The final tax reform bill US President Donald Trump signed on December 22, 2017, adopted the Senate’s approach, which includes the following:

  • The new law will not require governmental pension plans to be subject to UBIT.
  • Under the new law, tax-exempt entities that are subject to tax on their UBTI will be required to segregate their taxable income and loss for each unrelated trade or business activity for purposes of determining their UBIT.

Under prior law, when a tax-exempt organization operates more than one unrelated trade or business activity, expenses and losses generated by one business may be used to offset income derived from another. Under the new law, a tax-exempt entity must calculate UBTI separately for each unrelated trade or business activity. Thus, a tax-exempt entity cannot offset expenses or losses from one trade or business with income derived from another trade or business. These changes will be effective for taxable years beginning after December 31, 2017. There is, however, a transition rule that permits a tax-exempt entity to carry forward net operating losses that were generated by UBTI-producing investments in a taxable year prior to January 1, 2018, against UBTI-producing investments in later years.

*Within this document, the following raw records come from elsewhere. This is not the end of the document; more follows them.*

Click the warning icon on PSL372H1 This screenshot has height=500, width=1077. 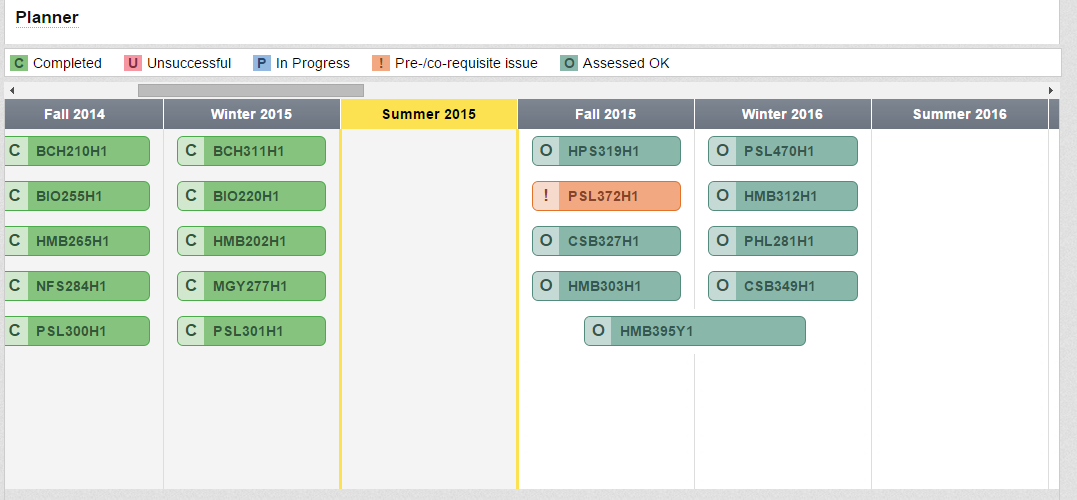click(546, 196)
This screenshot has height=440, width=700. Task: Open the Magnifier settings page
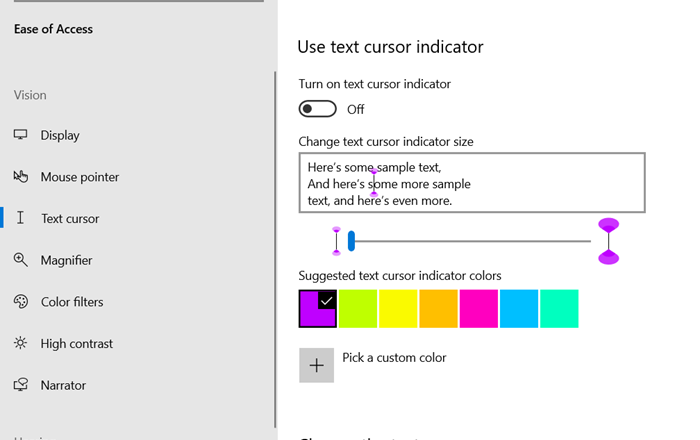[x=66, y=260]
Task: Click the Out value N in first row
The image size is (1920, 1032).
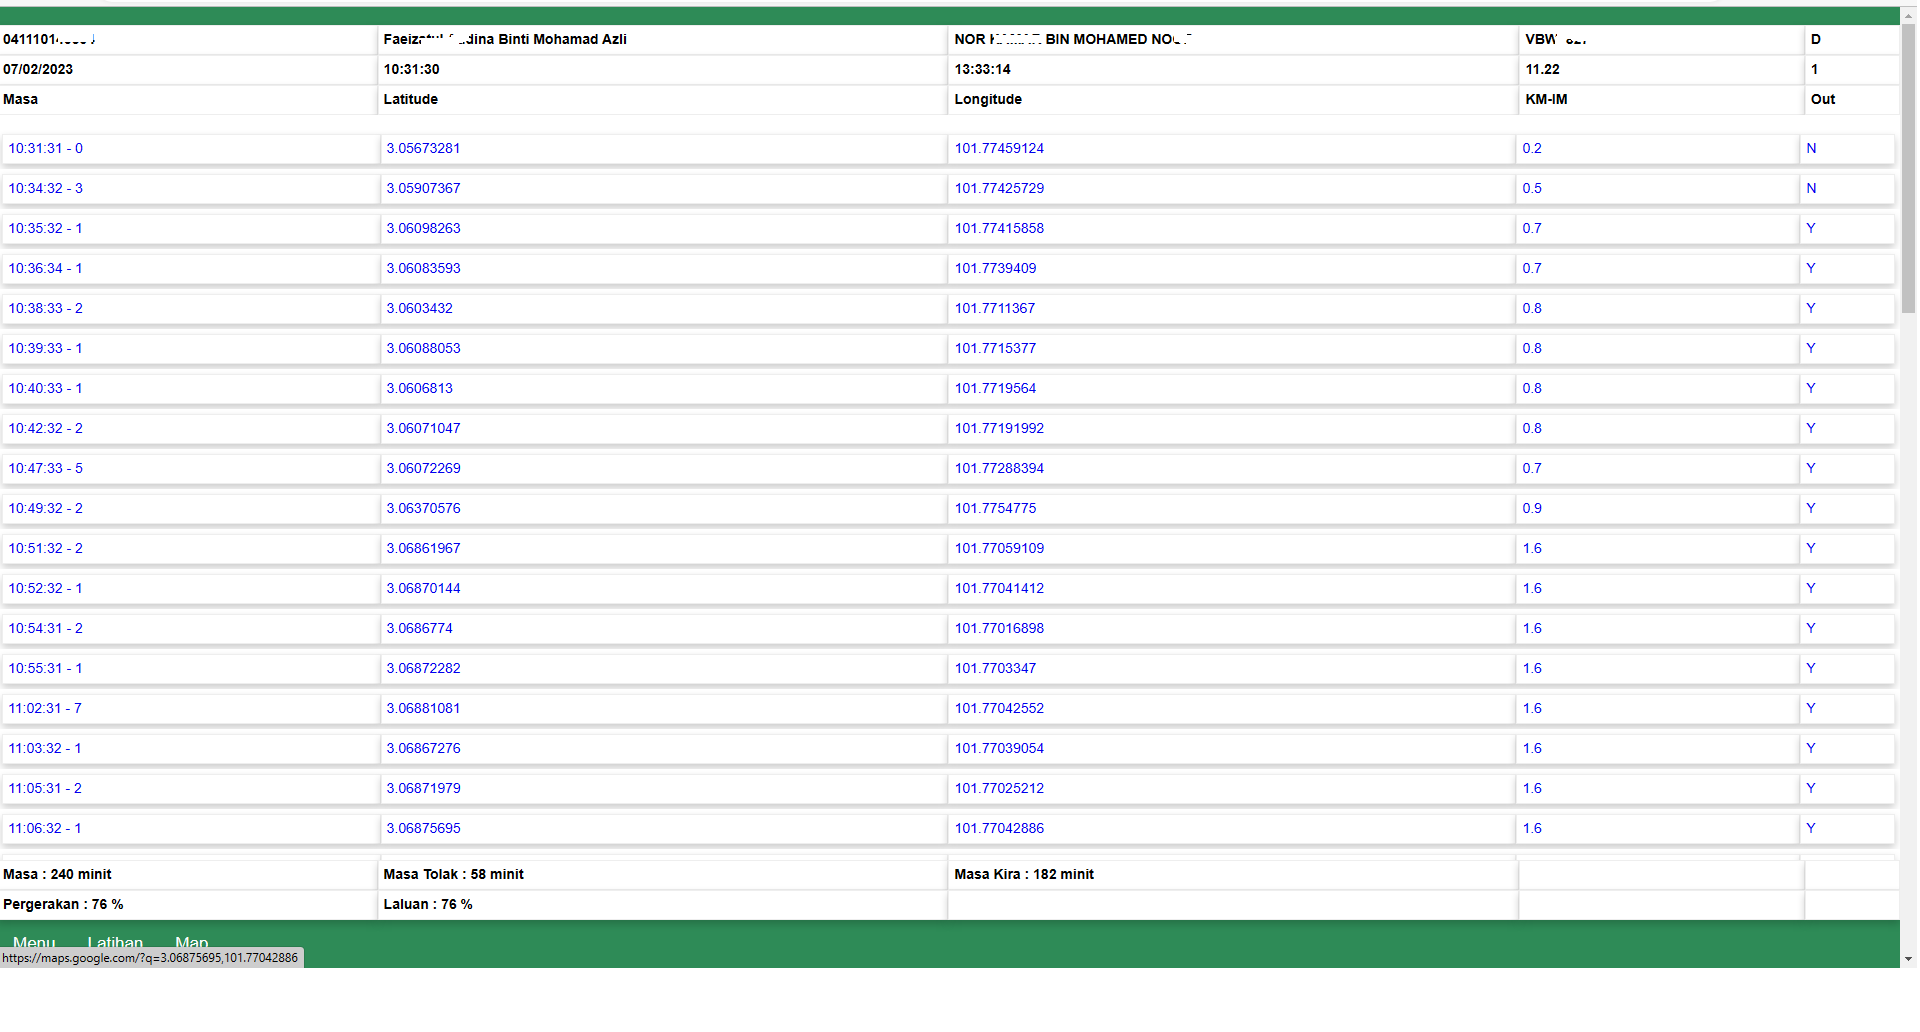Action: point(1810,149)
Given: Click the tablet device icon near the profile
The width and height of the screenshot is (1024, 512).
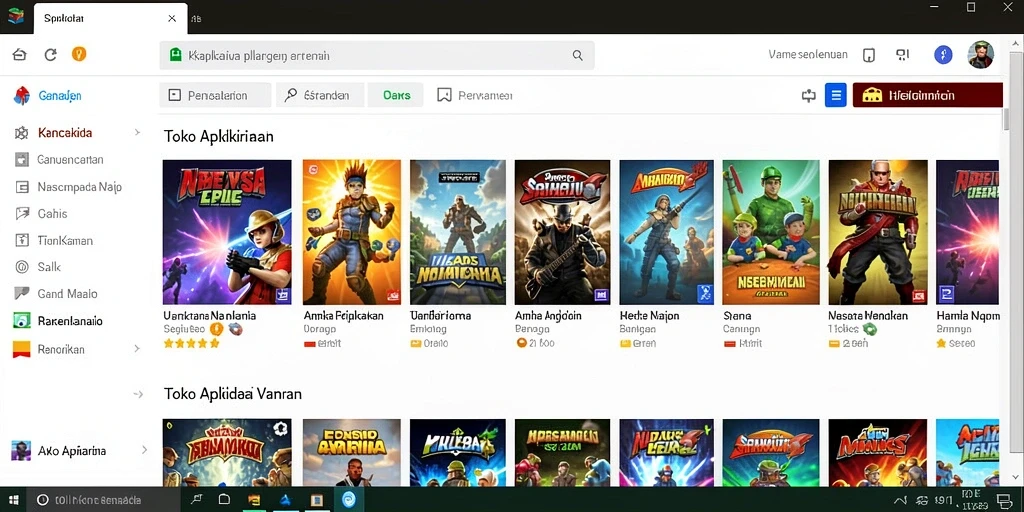Looking at the screenshot, I should tap(869, 56).
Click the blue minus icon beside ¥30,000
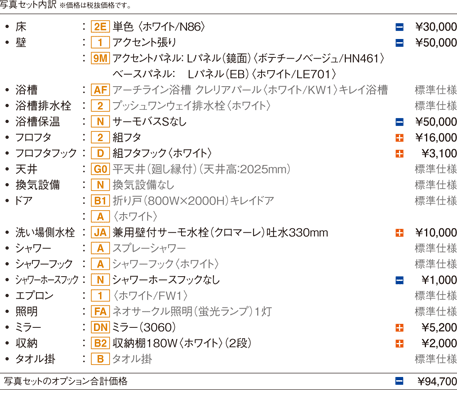Image resolution: width=458 pixels, height=401 pixels. (x=399, y=27)
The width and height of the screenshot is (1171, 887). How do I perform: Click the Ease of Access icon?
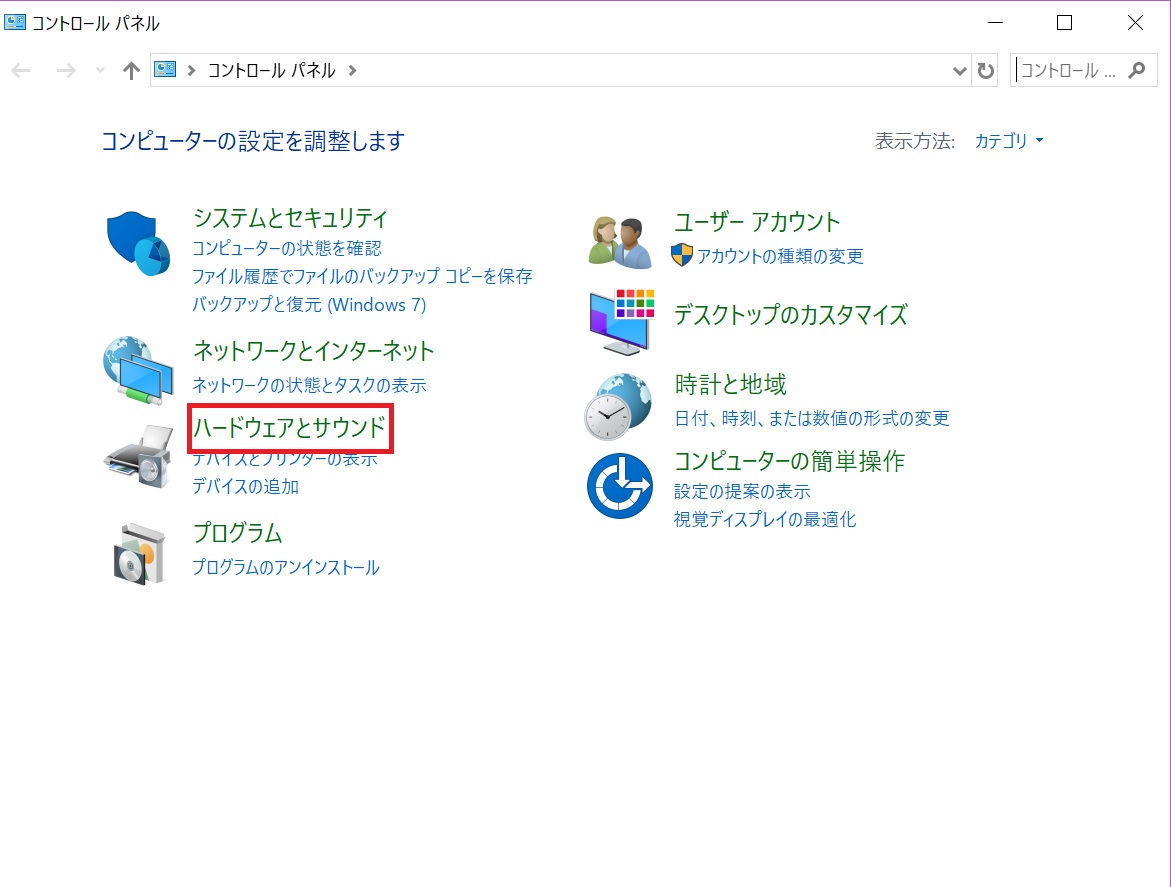[x=620, y=486]
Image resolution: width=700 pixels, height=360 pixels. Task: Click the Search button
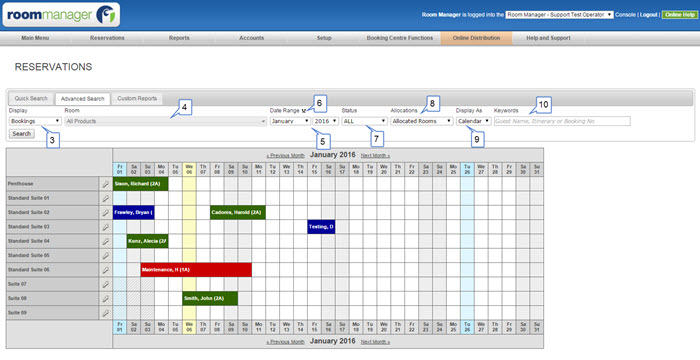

The new segregation provision may potentially impact the decision of some tax-exempt investors on whether to invest using “blocker” corporations, which might ease the reporting and remitting of UBIT. We think additional guidance will be required to determine how to segregate separate unrelated trades or businesses, especially through pass-through investment vehicles.

The dropping of the House provision is good news for government pension plans in that it may be viewed as confirming that such plans are exempt from UBIT due to the fact that Congress had the opportunity to clarify the application of these rules to such plans and did not do so.

We will continue to monitor the impact of tax reform provisions and notify you of any material developments with regard to the same. We are also available to discuss approaches to mitigate the impact of UBIT arising from fund investments.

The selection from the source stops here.